Assessing the possible contenders on Sky Sports News, Craig Slater said: “It’s hard to see who Mercedes promote – although that’s probably good news for George Russell, he’ll become No 1 within the team.
“Fred Vesti is their junior driver, he’s not ready for Formula 1. They’ve got Mick Schumacher as their reserve driver, who didn’t have a great start to his F1 career – might he be a stop-gap?
“Alex Albon, to me, might be the heavyweight signing to replace Hamilton.”
Sainz clearly could also be a contender in what would amount to an effective swap deal.
Mercedes also already have on their books a young 17-year-old rising star from Italy named Andrea Kimi Antonelli who has been making major waves on the junior racing ladder to such an extent that he has bypassed F3 to join the F2 grid with the leading Prema team this year.
But would Mercedes want, and indeed need in terms of the stature of the team, to go out and get another world champion on the books?
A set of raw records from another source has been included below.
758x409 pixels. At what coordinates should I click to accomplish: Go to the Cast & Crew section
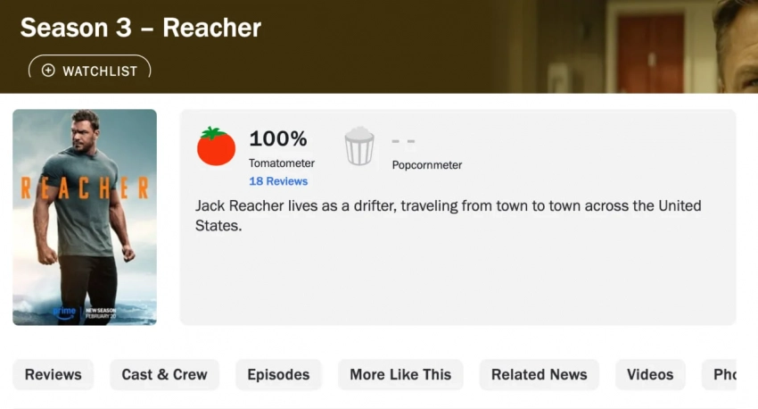point(164,375)
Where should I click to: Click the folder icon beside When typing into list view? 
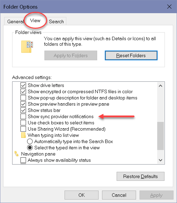point(23,135)
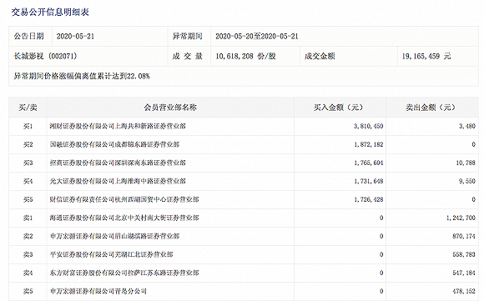Click the 会员营业部名称 column header
Viewport: 484px width, 301px height.
point(170,108)
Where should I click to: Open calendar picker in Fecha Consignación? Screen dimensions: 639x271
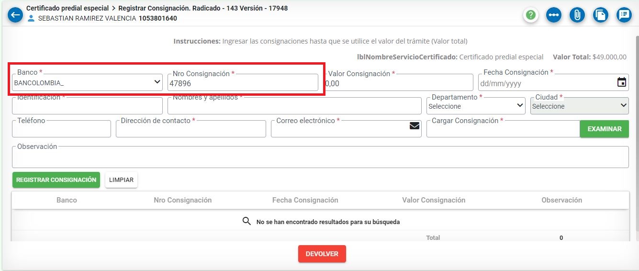621,82
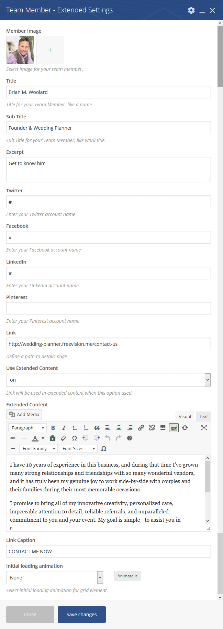
Task: Open the Initial loading animation dropdown
Action: [x=55, y=577]
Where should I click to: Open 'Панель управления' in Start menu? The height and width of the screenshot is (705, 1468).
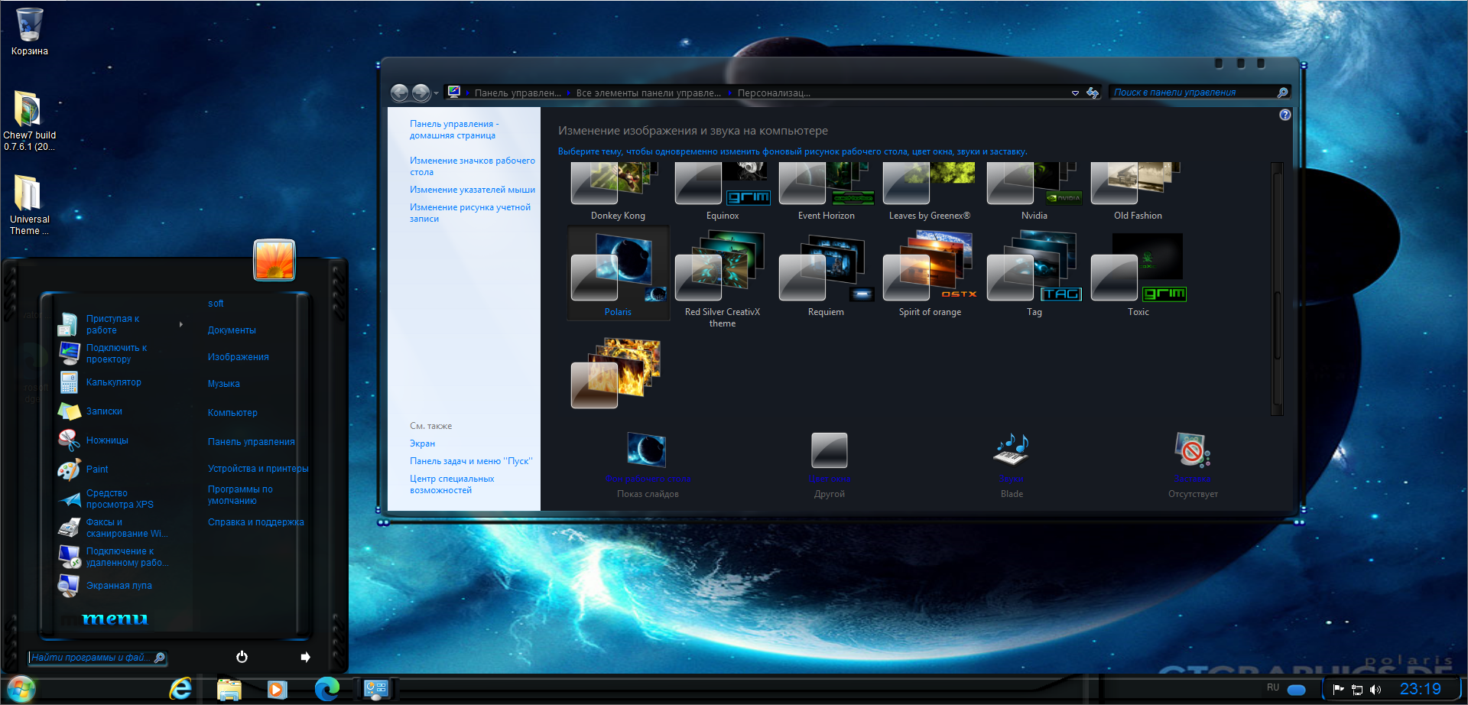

With Max Verstappen well off the market at Red Bull, that would only leave Alonso or, in an F1 comeback he tantalisingly left the door ajar to last year, Sebastian Vettel.
The timing of Hamilton’s decision and announcement has at least given Mercedes time to properly consider a suitable replacement, with Wolff remarking “our opportunities for the future are exciting to contemplate”.
Question 6: Where does Carlos Sainz go next?
Unanswered…but maybe not for long
While his team-mate got his contract renewal for 2024 last week, hopes of extending his stay at Ferrari have come to an abrupt halt for Sainz.
In truth, eyebrows had already been raised by the fact that news of any renewal for the Spanish driver had not also featured in Ferrari’s announcement about Leclerc, given the pair’s existing deals lapsed at the same point, and appeared to back up pre-Christmas media reports in Italy that Sainz and the team’s management were not in agreement on contract length.
Sainz is now left without a drive for 12 months’ time by the signing of Hamilton, so what are his options?
Long before this shock development, the 29-year-old had already been heavily linked with Audi as a potential marquee signing for the manufacturer’s Formula 1 arrival at Sauber in 2026. One potential problem with that timeframe for Sainz is that the Swiss team are unlikely to break out of the lower midfield before the end of 2025 and, even once Audi come on board with an all-new engine programme, instant success is unlikely.
For a driver like Sainz, who has become a two-time race winner since joining Ferrari from McLaren in 2021 but wants to take the next step and challenge for titles, that might seem like too long a wait at 29 years of age.
Mercedes, as mentioned, is also now clearly an alternative destination too. But could there be any way back to the Red Bull family, where he was previously a junior driver and began his career at what was Toro Rosso? Sergio Perez’s deal next to Verstappen expires in December. There’s also Aston Martin too if Alonso retires or moves elsewhere.
In his brief statement on X, Sainz simply said that “news about my future will be announced in due course”.
Question 7: Has Lewis played another transfer blinder?
Unanswered
It seems so long ago now but it’s worth noting that Lewis Hamilton has stunned F1 once before with a transfer move that no one saw coming.
That was back in September 2012 when against most expectations it was announced that Hamilton was leaving McLaren, where he had been since a 13-year-old, and joining Mercedes, who at the time had won one race in three seasons and were further away from the front than the team he was leaving.
But sold a compelling vision by Ross Brawn and Niki Lauda of how Mercedes planned to approach the big engine regulation change coming in 2014, Hamilton’s decision to move proved inspired when his new team set off on an unprecedented era of success from his second season there.
So, Hamilton has got impressive form in this area. Has he seen something in Ferrari over the next few years that gives him a similar feeling of confidence heading towards F1’s next big engine change in 2026?